[Begin]

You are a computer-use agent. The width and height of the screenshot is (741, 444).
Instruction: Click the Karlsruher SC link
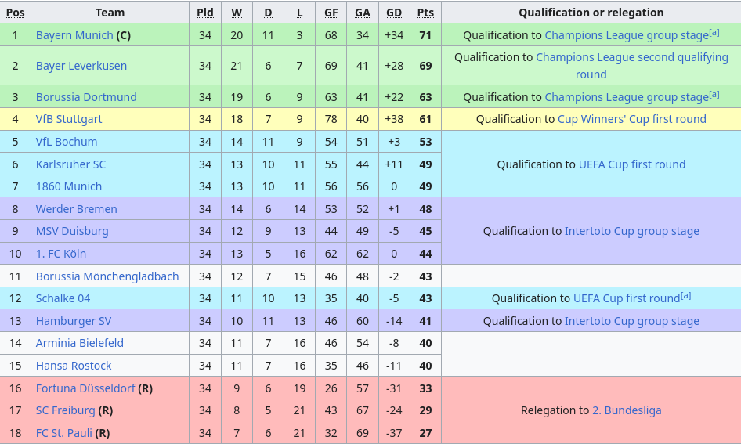tap(70, 164)
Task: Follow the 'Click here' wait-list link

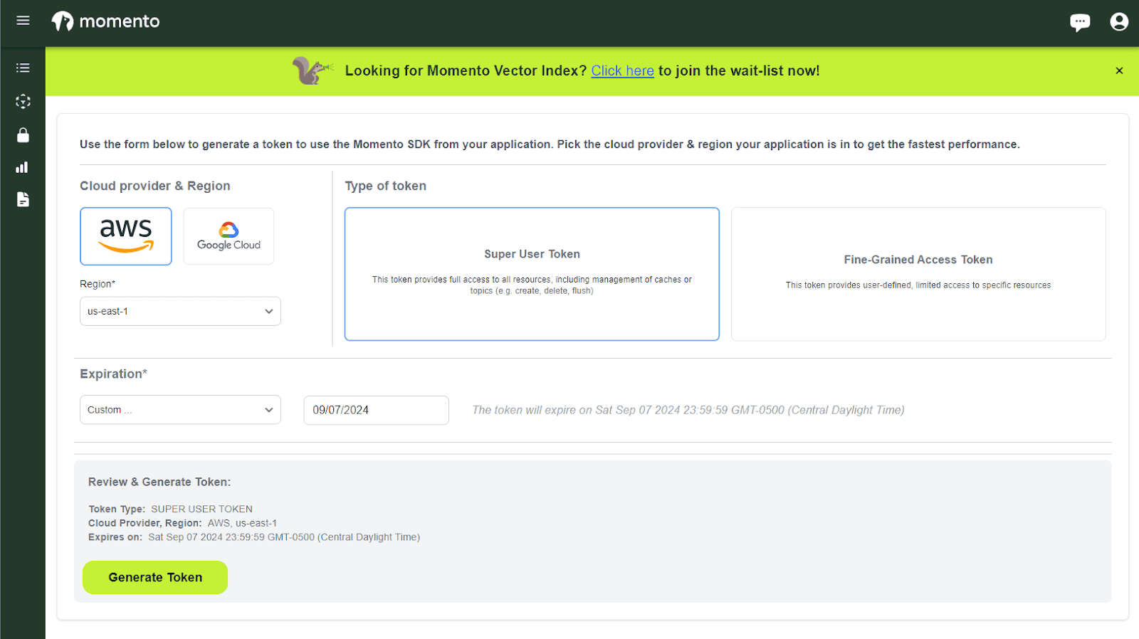Action: pyautogui.click(x=622, y=70)
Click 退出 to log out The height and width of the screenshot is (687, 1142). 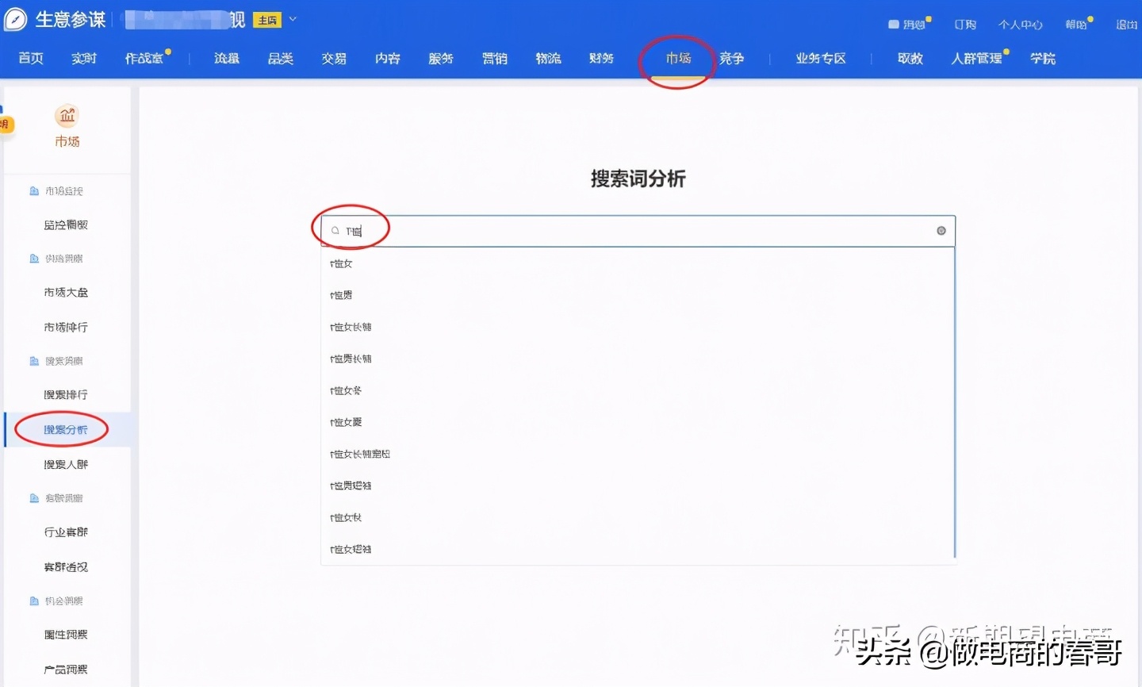pyautogui.click(x=1127, y=25)
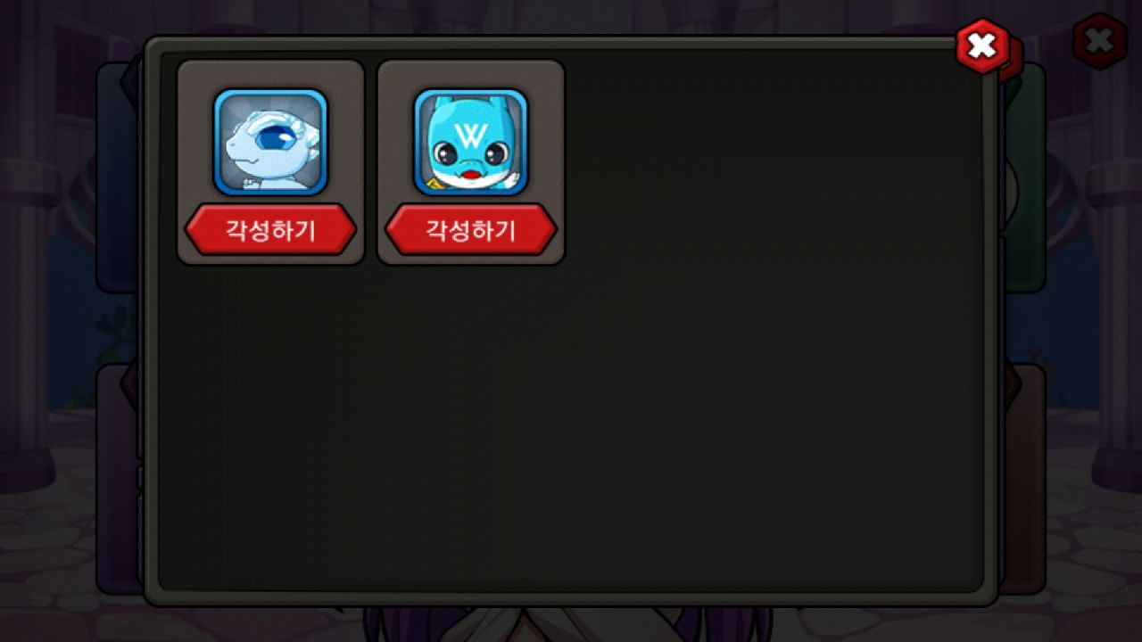Tap 각성하기 under the white dragon
The width and height of the screenshot is (1142, 642).
(270, 230)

[End]

■ Exercise prompt ■
Rewrite the material from its start through the line containing "Action: pyautogui.click(x=622, y=70)", inclusive, with "screenshot" replaced by "screen capture" and nothing else changed. Leave out the pictures.

■ The response ■
You are a computer-use agent. The width and height of the screen capture is (741, 444).
Instruction: Click the Karlsruher SC link
tap(70, 164)
Task: Follow the 'Click here' wait-list link

Action: pyautogui.click(x=622, y=70)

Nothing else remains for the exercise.